Frente a la presión de las agencias, las feministas responden con movilización. Este 6 de septiembre, Madrid se llenará de mujeres vestidas con el uniforme rojo de ‘El cuento de la criada’ para denunciar la explotación reproductiva. Reclaman sanciones a intermediarios y un “no rotundo” al turismo reproductivo. El mismo día, en paralelo, se celebra en la capital el II Congreso Internacional de Gestación Subrogada, organizado por asociaciones que defienden el “derecho a formar una familia por cualquier vía”.

El debate trasciende el terreno privado y se instala en el corazón de la política. Porque cuando se defiende la subrogación en nombre de la libertad, se oculta la asimetría de poder entre quien paga y quien gesta. Como señala Martínez: “Nunca me hablaron de los riesgos reales, ni físicos ni psicológicos.

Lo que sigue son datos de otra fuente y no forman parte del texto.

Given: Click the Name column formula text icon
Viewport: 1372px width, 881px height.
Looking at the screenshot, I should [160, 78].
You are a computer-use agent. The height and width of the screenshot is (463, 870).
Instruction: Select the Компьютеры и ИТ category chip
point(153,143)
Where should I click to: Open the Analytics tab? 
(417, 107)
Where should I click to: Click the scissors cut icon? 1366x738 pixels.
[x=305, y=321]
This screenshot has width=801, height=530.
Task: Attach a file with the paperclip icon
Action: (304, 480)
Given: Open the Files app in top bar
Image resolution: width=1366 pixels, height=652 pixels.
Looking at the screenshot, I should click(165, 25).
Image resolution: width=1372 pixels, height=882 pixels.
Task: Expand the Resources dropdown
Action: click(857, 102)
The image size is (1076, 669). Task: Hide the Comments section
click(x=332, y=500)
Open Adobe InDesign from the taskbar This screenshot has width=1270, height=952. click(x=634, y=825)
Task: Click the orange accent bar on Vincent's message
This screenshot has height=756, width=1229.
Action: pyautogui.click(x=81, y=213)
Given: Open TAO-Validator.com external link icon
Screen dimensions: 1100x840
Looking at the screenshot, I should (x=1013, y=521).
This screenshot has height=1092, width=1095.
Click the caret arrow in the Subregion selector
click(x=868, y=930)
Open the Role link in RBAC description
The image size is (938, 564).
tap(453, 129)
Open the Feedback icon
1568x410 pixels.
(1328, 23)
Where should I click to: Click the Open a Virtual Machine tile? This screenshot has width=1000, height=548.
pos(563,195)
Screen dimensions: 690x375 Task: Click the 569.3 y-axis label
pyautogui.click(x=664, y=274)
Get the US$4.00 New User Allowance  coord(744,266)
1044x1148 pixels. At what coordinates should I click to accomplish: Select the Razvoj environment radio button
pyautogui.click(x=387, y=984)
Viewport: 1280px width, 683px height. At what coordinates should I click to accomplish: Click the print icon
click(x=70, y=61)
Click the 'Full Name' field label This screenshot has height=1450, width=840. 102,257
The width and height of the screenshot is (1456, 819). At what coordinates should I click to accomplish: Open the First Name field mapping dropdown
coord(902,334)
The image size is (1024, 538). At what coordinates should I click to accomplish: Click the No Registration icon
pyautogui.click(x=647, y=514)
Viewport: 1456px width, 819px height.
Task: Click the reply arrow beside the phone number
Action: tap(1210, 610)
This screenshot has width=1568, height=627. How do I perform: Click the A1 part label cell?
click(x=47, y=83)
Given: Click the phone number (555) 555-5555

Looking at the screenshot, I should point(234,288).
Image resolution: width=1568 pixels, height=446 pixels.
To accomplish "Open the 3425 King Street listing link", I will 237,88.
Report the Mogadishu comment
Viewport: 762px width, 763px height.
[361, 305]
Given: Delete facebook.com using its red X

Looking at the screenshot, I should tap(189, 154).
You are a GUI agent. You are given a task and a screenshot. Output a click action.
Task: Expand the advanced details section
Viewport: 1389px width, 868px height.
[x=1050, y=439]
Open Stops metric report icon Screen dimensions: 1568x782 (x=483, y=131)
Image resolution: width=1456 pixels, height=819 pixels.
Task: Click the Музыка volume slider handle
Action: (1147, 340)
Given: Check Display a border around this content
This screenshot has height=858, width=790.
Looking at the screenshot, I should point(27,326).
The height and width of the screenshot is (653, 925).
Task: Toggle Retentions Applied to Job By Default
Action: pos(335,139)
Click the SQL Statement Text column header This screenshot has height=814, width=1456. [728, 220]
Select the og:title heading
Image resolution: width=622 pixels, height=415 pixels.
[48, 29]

Todo eran promesas de historias felices”. Esa desigualdad estructural convierte la “decisión libre” de la gestante en un espejismo. No es lo mismo elegir desde la abundancia que aceptar desde la necesidad. Y no se puede obviar que la mayoría de mujeres que se ofrecen como vientres de alquiler lo hacen en contextos de precariedad. La sociedad ya ha establecido límites claros a otros deseos adultos. El anhelo de ser madre o padre es comprensible, pero no existe un derecho absoluto a la filiación biológica. Como recuerda Lahl: “Tener un hijo no es un derecho que justifique contratar el cuerpo de otra persona”.

La historia de Kelly Martínez resuena en cada consigna feminista que este septiembre recorrerá la Gran Vía. Su relato es de advertencia porque detrás de cada contrato hay un cuerpo vulnerable.

California seguirá siendo la meca jurídica de la subrogación, pero en Madrid se despierta la resistencia. Entre ambas geografías se juega un pulso global sobre el significado de la maternidad, los límites del mercado y la dignidad humana. Como concluye la propia Martínez, con la fuerza de quien sobrevivió a la explotación. “Me dejaron sola, enferma y endeudada. Entonces comprendí que no era un acto de amor, sino una transacción. No volveré a hacerlo; es comprar y vender un niño”.